When creating a Spark DataFrame, sometimes the schema cannot be inferred automatically, especially when the data is in a complex format. In such cases, you can explicitly define the schema using `StructType` and `StructField`. This approach allows for greater control over the data types and structure of your DataFrame.
Creating a Spark DataFrame with Explicit Schema in PySpark
First, we’ll go through an example in PySpark where we create a DataFrame with a predefined schema.

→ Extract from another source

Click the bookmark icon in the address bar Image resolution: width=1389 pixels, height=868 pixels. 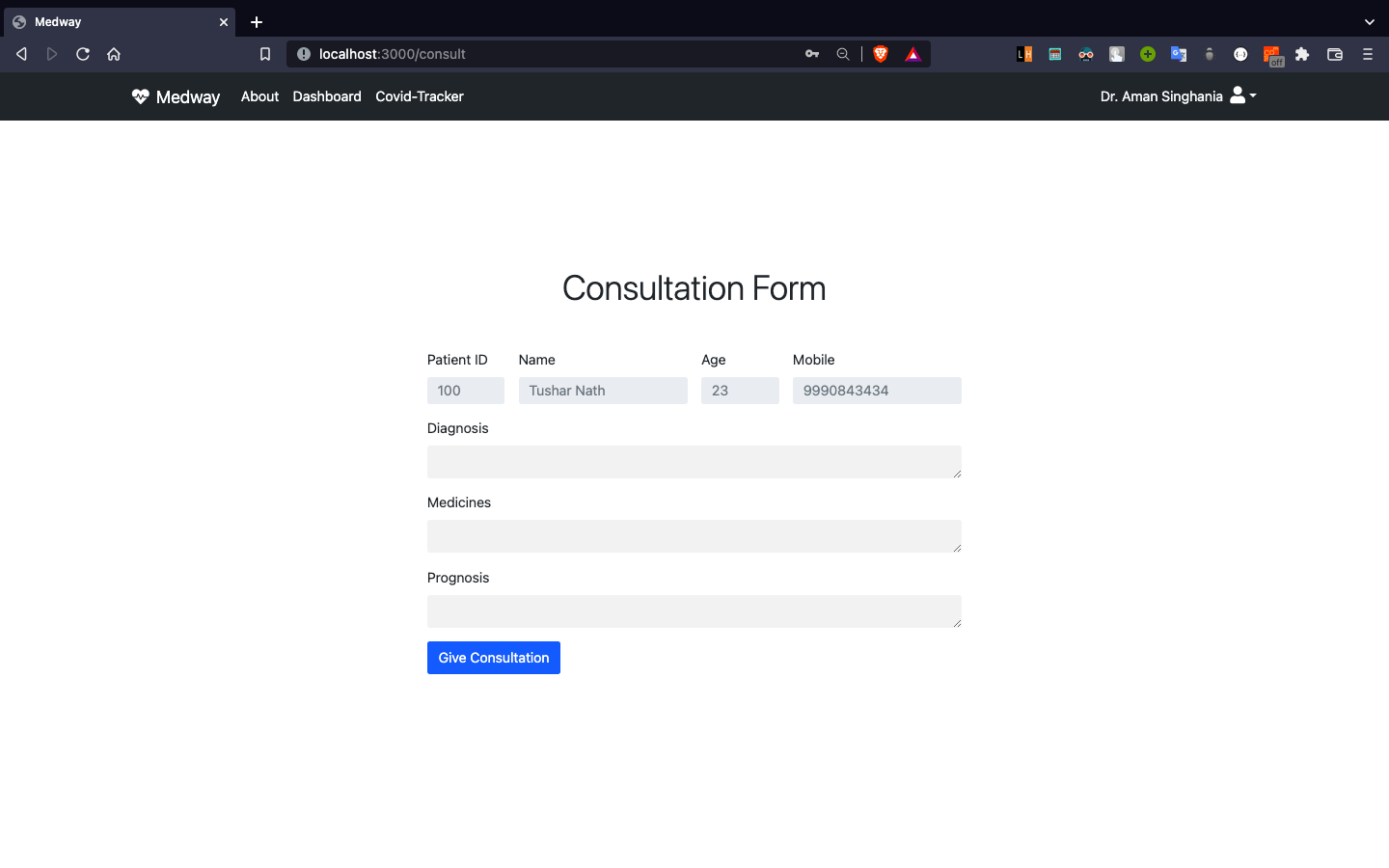tap(265, 54)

Let’s assume we have the following JSON data:
{"name": "John", "age": 30, "city": "New York"}
{"name": "Doe", "age": "25", "city": "Los Angeles"}
Here’s how you can define the schema and create the DataFrame:
from pyspark.sql import SparkSession
from pyspark.sql.types import StructType, StructField, StringType, IntegerType
# Initialize Spark session
spark = SparkSession.builder.master("local[1]").appName('SparkByExamples.com').getOrCreate()
# Define the schema
schema = StructType([
StructField("name", StringType(), True),
StructField("age", IntegerType(), True),
StructField("city", StringType(), True)
])
# Load the data with schema
json_data = [
{"name": "John", "age": 30, "city": "New York"},
{"name": "Doe", "age": 25, "city": "Los Angeles"}
]
# Create DataFrame
df = spark.createDataFrame(json_data, schema)
# Show the DataFrame
df.show()
Output:
+----+---+-------------+
|name|age| city|
+----+---+-------------+
|John| 30| New York|
| Doe| 25| Los Angeles|
+----+---+-------------+
Creating a Spark DataFrame with Explicit Schema in Scala
Similarly, in Scala, you can create a DataFrame with a predefined schema as follows:
import org.apache.spark.sql.SparkSession
import org.apache.spark.sql.types.{StructType, StructField, StringType, IntegerType}
// Initialize Spark session
val spark = SparkSession.builder().appName("SparkExample").master("local[1]").getOrCreate()
// Define the schema
val schema = StructType(Array(
StructField("name", StringType, true),
StructField("age", IntegerType, true),
StructField("city", StringType, true)
))
// Load the data with schema
val jsonData = Seq(
"""{"name": "John", "age": 30, "city": "New York"}""",
"""{"name": "Doe", "age": 25, "city": "Los Angeles"}"""
)
import spark.implicits._
val rdd = spark.sparkContext.parallelize(jsonData)
val df = spark.read.schema(schema).json(rdd)
// Show the DataFrame
df.show()
Output:
+----+---+-------------+
|name|age| city|
+----+---+-------------+
|John| 30| New York|
| Doe| 25| Los Angeles|
+----+---+-------------+
By explicitly defining the schema, we ensure that the data types and structure are correctly interpreted by Spark, even if they cannot be inferred directly from the source data.